Many times the modifications that take place on the Miata are pretty cut and dried. One item is unbolted and the replacement is put back in its place. It takes time and a little care, but no reengineering required.
Then there are times when a modification requires additional thought and preparation in order to ensure that everything works properly and in harmony with each other.
The front sway bar (anti-roll bar) is one of those pieces of the puzzle that requires a bit of work. For one thing, the design of the factory brackets that support the mounts on this Miata are a bit flimsy. They work well enough with the standard bar and in most street driving, but they are a known point of failure when the car is tracked with a larger sway bar and very sticky tires are employed.
There are a couple of aftermarket solutions out there. They work very well, but their cost can range from $50 to $150 or more. Fortunately Mark has fabrication and welding skills so he listened to my concerns and came up with a great solution that will keep the sway bar secure and not even dent my budget.
He reenforced the existing brackets with strategically placed and welded angle iron.
The stock front sway bar is being replaced with a 24mm bar from Whiteline out of Australia. It comes with new brackets and polyurethane bushings. And there is another engineering challenge to deal with.
Because the new bar has a greater diameter than the stock one, the bushing in which it mounts is taller than the stock bushing.
In the past I would have just cranked down on the mounting bolts until the metal bracket was secure and compressed the heck out of the new bushing. I would have done so out of complete ignorance of the fact that in doing so I had compromised the proper operation of the sway bar.

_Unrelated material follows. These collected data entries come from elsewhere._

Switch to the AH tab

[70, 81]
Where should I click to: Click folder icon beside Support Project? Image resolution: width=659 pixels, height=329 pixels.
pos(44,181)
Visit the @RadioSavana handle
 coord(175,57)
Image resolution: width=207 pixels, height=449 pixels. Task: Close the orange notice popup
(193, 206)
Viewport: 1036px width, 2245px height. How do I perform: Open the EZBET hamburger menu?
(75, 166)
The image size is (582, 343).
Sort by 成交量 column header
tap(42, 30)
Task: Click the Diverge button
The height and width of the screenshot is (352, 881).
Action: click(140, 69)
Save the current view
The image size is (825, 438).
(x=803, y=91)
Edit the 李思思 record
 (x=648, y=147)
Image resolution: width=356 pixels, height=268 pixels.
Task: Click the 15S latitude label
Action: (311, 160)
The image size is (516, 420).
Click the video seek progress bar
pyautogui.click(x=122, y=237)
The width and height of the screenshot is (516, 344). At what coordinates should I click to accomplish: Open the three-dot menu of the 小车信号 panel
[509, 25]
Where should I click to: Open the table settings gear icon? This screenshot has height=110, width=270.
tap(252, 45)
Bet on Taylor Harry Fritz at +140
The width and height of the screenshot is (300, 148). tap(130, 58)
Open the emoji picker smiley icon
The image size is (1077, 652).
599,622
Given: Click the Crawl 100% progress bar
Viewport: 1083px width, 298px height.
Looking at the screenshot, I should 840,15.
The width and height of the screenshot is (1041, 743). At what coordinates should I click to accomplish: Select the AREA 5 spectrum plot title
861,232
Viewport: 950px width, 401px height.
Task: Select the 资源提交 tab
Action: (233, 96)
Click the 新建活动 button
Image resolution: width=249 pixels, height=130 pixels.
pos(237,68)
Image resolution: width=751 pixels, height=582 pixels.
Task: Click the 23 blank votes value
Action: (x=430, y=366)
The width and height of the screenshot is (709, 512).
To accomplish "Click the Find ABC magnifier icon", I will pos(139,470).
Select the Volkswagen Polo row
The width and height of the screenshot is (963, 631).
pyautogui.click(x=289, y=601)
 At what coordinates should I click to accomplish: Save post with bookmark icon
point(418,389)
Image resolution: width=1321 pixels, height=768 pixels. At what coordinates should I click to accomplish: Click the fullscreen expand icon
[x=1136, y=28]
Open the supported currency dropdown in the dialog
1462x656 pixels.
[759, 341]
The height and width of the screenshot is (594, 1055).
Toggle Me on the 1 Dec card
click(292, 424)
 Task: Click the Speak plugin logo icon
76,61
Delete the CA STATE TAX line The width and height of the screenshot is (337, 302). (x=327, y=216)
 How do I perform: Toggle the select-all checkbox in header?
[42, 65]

With all the clamping load required to compress the new bushings I would have just about locked the sway bar in place and inhibited its ability to rotate in the bushings, as it should. This would have resulted in unpredictable handling as the bar struggled to act as a torsion spring between the two sides of the front suspension.
With all the above in mind Mark and I put our heads together once again. The outcome was a pair of spacers that would raise and support the brackets as well as limit the compression of the bushing and allow the bar to rotate as a proper torsion spring.
All I had to do was source a longer set of bolts. Ace Hardware solved that little problem.
It is great to have clever and creative friends.